C'est au travers de cette admiration pour le portrait d'Act Up qui est livré que nous restons dans l'incompréhension de voir le film se tourner vers les trajectoires individuelles de deux personnages (dévoilées qui plus est, de manière bien plus "conventionnelle" que le reste) au détriment du groupe... 

En ce qui concerne la photographie en revanche, l'enthousiasme est grand. On passe ainsi de nuances sombres oscillant entre le bleu et le noir qui viennent insuffler une sorte de mélancolie sourde et bouleversante (scènes de boîte de nuit une fois de plus par exemple), à des couleurs vives venant illustrer la détermination vive du groupe (exemple durant la première Gay Pride).
Autre réussite, le montage ingénieux qui offre une nouvelle texture au récit à partir du moment où l'on accepte le fait de ne pas voir tout en temps réel (le principe même du cinema si l'on y réfléchit bien!), mais bien de découvrir des faits passés/souvenirs (ce qui ne va pas s'en rappeler un certain Xavier Dolan) au fil de la narration dont se charge les personnages. Résultat, celle-ci n'en est que plus vivante et percutante. 

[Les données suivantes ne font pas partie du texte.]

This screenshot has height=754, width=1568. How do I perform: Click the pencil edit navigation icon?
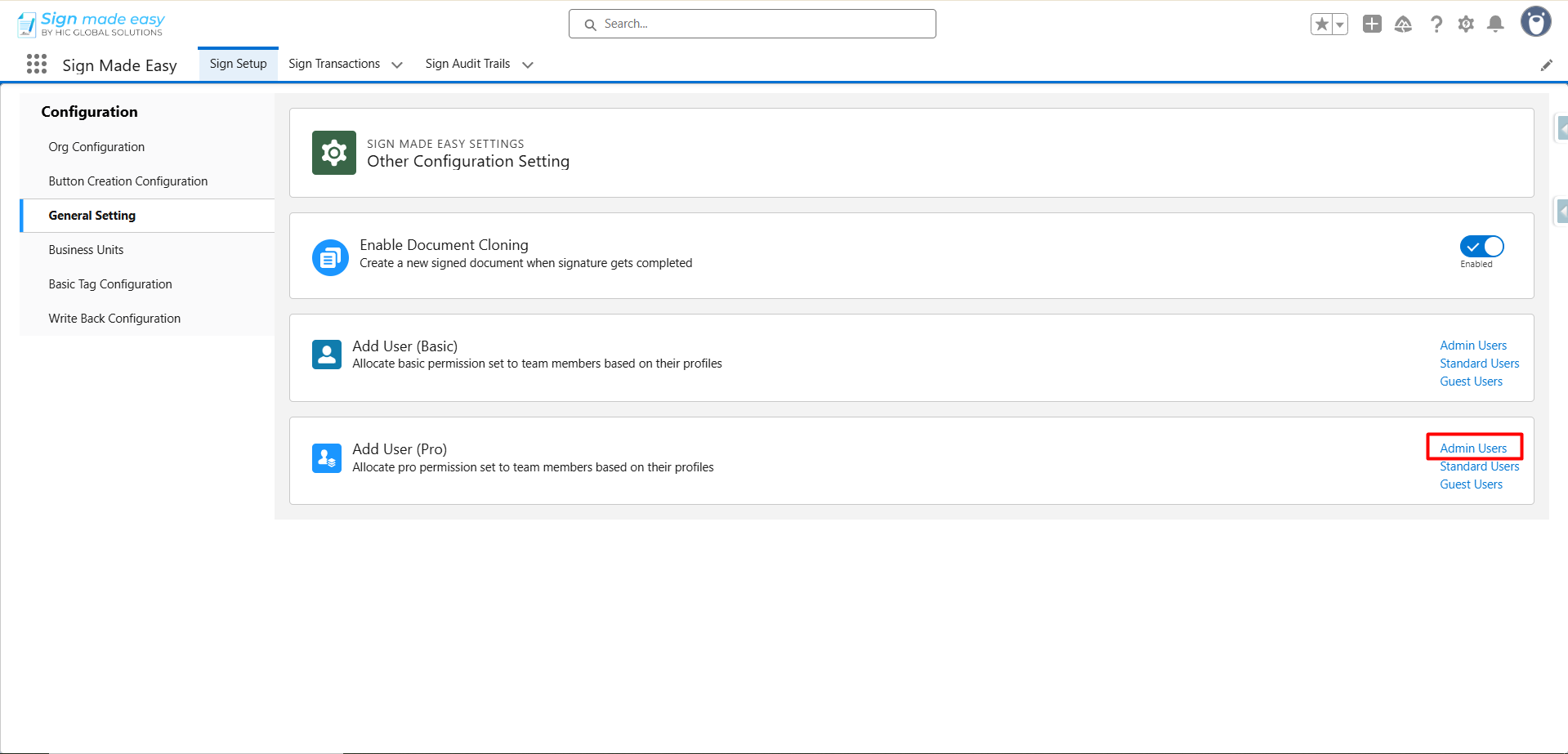click(1546, 65)
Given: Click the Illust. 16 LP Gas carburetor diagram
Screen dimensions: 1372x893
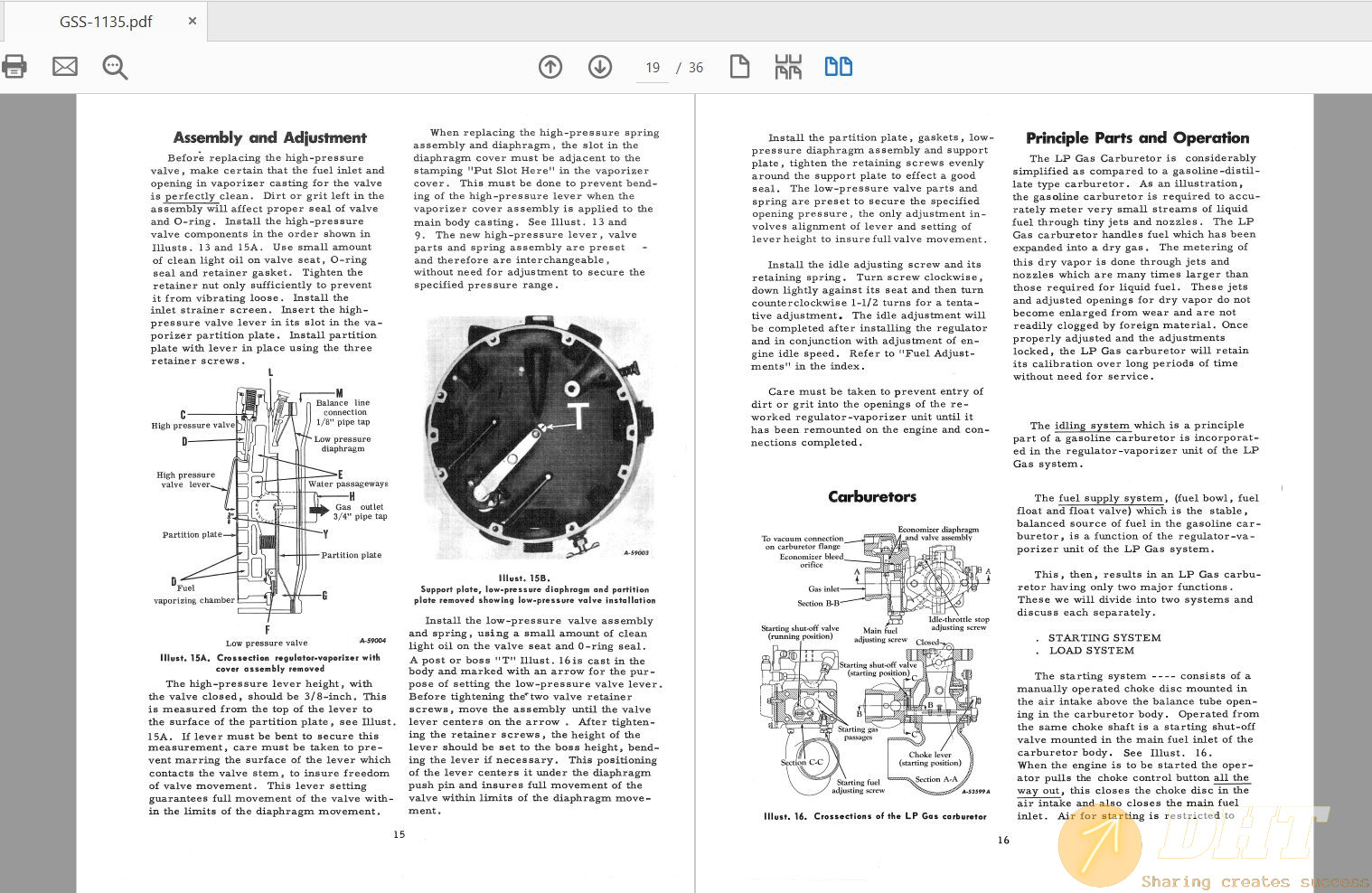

En bref, si certains choix de récit ont quelque peu nourri une certaine frustration, force est d'admettre que c'est bel et bien l'action dictée par la rage bouleversante des êtres humains (à l'image de cette déchirante dernière scène) qui constituent la communauté d'Act Up, magnifiée par le sensible regard de Robin Campillo, qui ont su provoqué chez nous l'impact escompté. Il est d'autant plus crucial aujourd'hui de voir des films de cette trempe là...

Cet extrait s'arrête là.